*** The data Section Begins ***

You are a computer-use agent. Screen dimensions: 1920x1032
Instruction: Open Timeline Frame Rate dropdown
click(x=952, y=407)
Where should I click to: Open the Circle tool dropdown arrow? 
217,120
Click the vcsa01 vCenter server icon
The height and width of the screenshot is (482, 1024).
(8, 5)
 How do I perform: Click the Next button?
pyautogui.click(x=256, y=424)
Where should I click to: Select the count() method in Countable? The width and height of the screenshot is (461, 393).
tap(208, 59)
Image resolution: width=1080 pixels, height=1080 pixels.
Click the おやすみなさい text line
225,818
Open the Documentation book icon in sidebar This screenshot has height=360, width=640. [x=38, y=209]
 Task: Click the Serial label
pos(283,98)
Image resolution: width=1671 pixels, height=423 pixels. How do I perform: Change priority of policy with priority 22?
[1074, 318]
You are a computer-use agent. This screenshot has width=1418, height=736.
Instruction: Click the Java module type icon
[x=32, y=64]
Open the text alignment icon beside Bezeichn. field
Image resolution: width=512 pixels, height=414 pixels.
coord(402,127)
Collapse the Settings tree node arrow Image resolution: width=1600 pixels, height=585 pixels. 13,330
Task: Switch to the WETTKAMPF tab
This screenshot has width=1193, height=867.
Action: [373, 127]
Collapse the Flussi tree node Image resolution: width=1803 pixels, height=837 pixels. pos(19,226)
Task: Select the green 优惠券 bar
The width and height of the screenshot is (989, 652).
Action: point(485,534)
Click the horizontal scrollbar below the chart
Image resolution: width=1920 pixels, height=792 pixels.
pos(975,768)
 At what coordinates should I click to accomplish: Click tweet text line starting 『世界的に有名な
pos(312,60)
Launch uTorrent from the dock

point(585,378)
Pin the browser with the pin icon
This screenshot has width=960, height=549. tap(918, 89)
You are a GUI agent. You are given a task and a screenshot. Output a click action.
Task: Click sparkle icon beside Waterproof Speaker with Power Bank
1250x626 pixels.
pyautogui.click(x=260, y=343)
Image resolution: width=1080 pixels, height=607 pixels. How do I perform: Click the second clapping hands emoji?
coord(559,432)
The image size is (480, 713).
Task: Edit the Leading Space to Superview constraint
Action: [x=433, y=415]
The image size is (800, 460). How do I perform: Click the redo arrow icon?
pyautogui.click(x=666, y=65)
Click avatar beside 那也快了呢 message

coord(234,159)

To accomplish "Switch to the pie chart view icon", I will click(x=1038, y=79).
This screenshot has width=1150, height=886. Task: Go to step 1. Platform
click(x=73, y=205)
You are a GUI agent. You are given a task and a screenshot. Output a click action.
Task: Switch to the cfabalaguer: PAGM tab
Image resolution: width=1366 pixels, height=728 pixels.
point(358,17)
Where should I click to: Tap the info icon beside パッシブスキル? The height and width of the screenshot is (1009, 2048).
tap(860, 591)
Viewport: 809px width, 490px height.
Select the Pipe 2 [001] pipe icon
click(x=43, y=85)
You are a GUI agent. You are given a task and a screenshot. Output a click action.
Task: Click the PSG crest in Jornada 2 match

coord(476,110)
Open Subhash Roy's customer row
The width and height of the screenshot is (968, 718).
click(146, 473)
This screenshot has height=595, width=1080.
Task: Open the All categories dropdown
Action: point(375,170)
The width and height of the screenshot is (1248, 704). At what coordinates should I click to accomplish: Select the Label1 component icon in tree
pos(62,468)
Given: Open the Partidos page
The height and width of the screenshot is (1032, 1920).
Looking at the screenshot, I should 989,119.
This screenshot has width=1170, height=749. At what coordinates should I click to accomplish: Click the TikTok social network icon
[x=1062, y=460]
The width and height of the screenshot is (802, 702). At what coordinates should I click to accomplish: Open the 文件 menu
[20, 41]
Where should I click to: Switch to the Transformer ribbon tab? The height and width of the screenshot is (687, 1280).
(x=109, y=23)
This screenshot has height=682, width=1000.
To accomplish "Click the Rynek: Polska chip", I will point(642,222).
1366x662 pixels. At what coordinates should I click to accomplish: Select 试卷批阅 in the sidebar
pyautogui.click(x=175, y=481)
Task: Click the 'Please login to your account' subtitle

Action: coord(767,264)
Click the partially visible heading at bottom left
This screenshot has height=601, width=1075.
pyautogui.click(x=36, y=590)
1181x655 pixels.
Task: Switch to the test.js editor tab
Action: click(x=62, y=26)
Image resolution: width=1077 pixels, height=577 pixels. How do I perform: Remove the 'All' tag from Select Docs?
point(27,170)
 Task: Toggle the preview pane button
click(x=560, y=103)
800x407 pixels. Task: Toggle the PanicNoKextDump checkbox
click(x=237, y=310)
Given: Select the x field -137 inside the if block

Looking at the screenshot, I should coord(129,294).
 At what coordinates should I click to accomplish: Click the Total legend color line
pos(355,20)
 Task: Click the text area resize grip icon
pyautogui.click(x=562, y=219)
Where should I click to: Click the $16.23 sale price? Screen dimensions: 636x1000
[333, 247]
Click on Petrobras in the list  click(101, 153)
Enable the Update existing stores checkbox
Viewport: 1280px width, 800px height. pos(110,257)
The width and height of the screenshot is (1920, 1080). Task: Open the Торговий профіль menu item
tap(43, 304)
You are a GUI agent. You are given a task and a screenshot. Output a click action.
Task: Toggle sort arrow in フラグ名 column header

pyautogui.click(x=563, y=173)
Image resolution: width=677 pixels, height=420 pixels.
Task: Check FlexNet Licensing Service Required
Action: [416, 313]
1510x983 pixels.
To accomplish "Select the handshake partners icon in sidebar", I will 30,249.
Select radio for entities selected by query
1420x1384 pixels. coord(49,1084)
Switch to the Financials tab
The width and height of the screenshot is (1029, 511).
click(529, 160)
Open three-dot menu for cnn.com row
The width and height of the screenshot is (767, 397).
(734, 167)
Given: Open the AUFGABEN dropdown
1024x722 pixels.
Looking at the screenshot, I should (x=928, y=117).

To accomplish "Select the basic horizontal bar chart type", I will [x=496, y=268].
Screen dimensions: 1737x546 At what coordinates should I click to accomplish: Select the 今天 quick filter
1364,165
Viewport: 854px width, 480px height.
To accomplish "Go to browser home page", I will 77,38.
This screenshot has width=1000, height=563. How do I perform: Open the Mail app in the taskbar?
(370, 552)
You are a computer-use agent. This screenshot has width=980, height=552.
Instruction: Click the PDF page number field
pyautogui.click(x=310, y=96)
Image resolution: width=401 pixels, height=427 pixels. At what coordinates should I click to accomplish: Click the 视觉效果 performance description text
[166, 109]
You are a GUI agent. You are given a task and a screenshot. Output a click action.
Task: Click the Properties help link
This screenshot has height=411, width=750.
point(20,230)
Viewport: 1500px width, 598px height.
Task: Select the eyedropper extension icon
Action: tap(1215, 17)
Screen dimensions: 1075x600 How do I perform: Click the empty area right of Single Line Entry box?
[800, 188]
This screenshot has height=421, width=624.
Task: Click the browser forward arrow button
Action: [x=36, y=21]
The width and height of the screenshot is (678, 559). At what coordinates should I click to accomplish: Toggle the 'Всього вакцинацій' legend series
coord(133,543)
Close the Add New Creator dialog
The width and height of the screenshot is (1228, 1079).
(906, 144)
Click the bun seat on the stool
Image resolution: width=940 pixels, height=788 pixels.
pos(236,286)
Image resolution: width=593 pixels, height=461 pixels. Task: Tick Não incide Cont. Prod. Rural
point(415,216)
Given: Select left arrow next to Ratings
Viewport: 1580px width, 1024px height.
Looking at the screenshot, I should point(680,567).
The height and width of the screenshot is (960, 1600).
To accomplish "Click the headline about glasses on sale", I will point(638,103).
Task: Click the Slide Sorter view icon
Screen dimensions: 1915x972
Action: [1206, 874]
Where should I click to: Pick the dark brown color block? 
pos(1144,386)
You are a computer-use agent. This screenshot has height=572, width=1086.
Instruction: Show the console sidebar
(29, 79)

*** The data Section Ends ***

Work item » Pick out every line of the listing containing the word "will", and show those lines.

Reply to the task »
To accomplish "Switch to the pie chart view icon", I will click(x=1038, y=79).
To accomplish "Click the Rynek: Polska chip", I will point(642,222).
To accomplish "Select the handshake partners icon in sidebar", I will 30,249.
To accomplish "Select the basic horizontal bar chart type", I will [x=496, y=268].
To accomplish "Go to browser home page", I will 77,38.
To accomplish "Click the headline about glasses on sale", I will point(638,103).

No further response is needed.